> **Exercise aim**
Please pull out the rows from the line containing "Where should I click to: Enable" through the end of the rows, both included, and reproduce them word for word. Leave the pictures out of your answer.

> **Provided material**
--------------------------------------------------

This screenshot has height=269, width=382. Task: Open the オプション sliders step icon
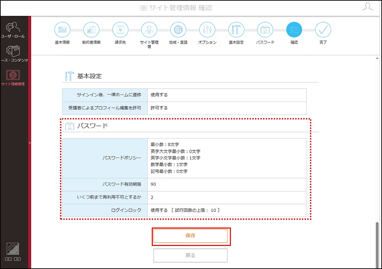207,30
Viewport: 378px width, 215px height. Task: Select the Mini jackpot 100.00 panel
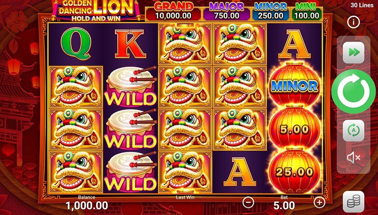[x=307, y=11]
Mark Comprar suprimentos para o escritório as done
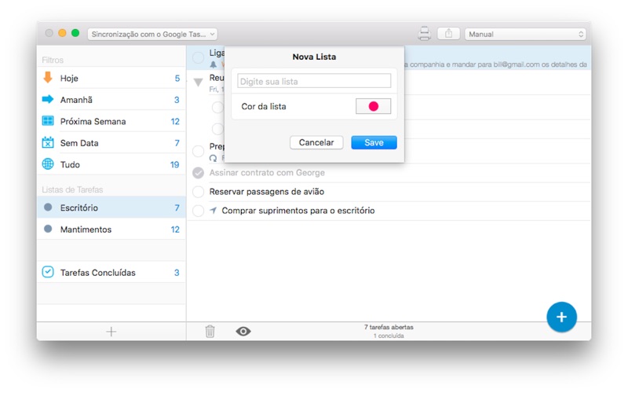 tap(199, 211)
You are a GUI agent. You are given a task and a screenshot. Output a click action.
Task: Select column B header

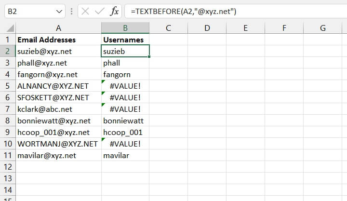pos(125,28)
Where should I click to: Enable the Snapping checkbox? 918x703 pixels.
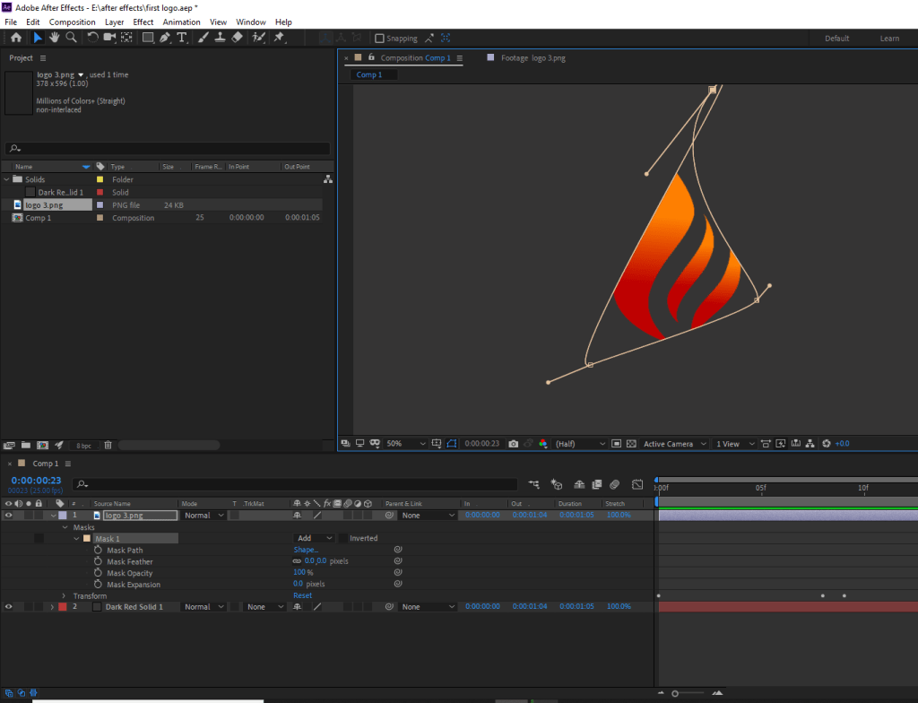(379, 39)
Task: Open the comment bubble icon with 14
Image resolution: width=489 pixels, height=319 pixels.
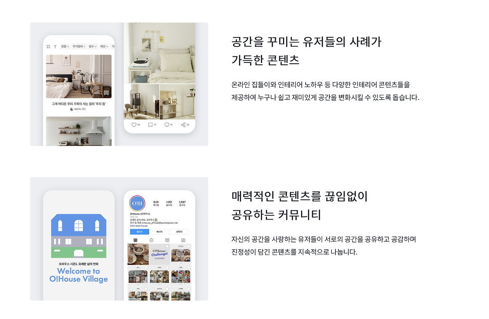Action: tap(167, 125)
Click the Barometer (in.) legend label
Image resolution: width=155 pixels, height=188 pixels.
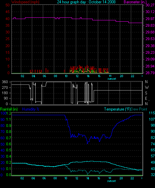point(135,2)
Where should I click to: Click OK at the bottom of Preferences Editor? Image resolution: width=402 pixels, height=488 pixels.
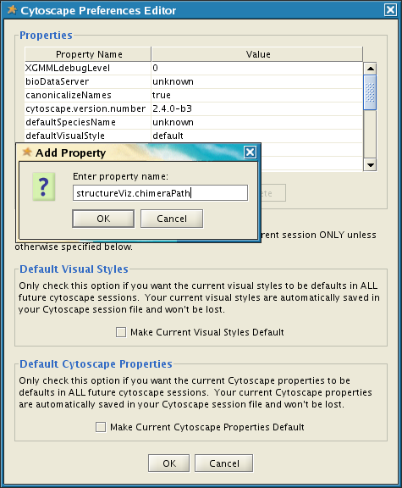tap(168, 463)
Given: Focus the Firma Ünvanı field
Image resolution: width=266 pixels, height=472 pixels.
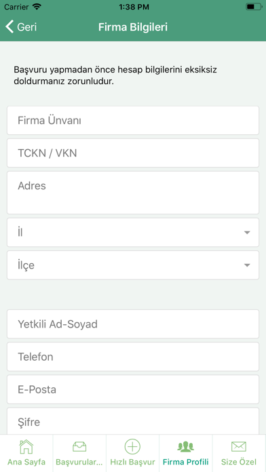Looking at the screenshot, I should pyautogui.click(x=133, y=121).
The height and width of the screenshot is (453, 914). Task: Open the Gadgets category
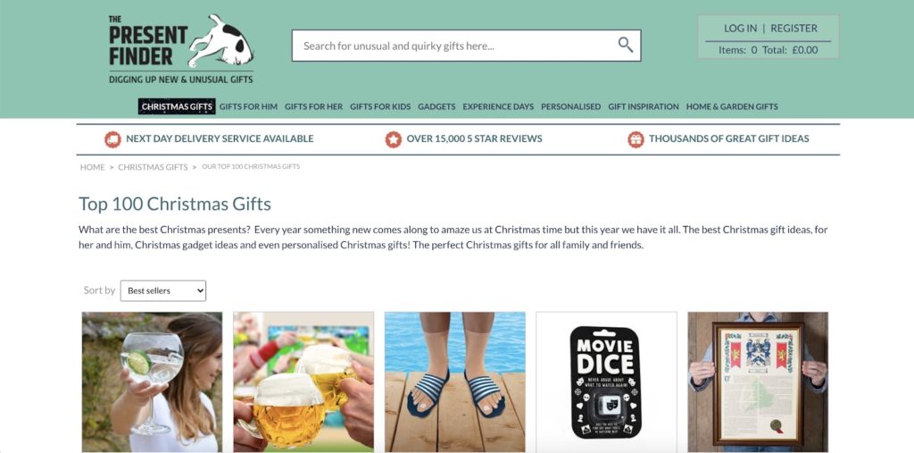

--------------------------------------------------

> **Right answer**
Where should I click to: Enable the Snapping checkbox? 918x703 pixels.
(379, 39)
Task: Open the comment bubble icon with 14
Image resolution: width=489 pixels, height=319 pixels.
Action: tap(167, 125)
Click the Barometer (in.) legend label
Image resolution: width=155 pixels, height=188 pixels.
point(135,2)
Where should I click to: Click OK at the bottom of Preferences Editor? Image resolution: width=402 pixels, height=488 pixels.
tap(168, 463)
Given: Focus the Firma Ünvanı field
Image resolution: width=266 pixels, height=472 pixels.
Looking at the screenshot, I should pyautogui.click(x=133, y=121).
The height and width of the screenshot is (453, 914). Task: Open the Gadgets category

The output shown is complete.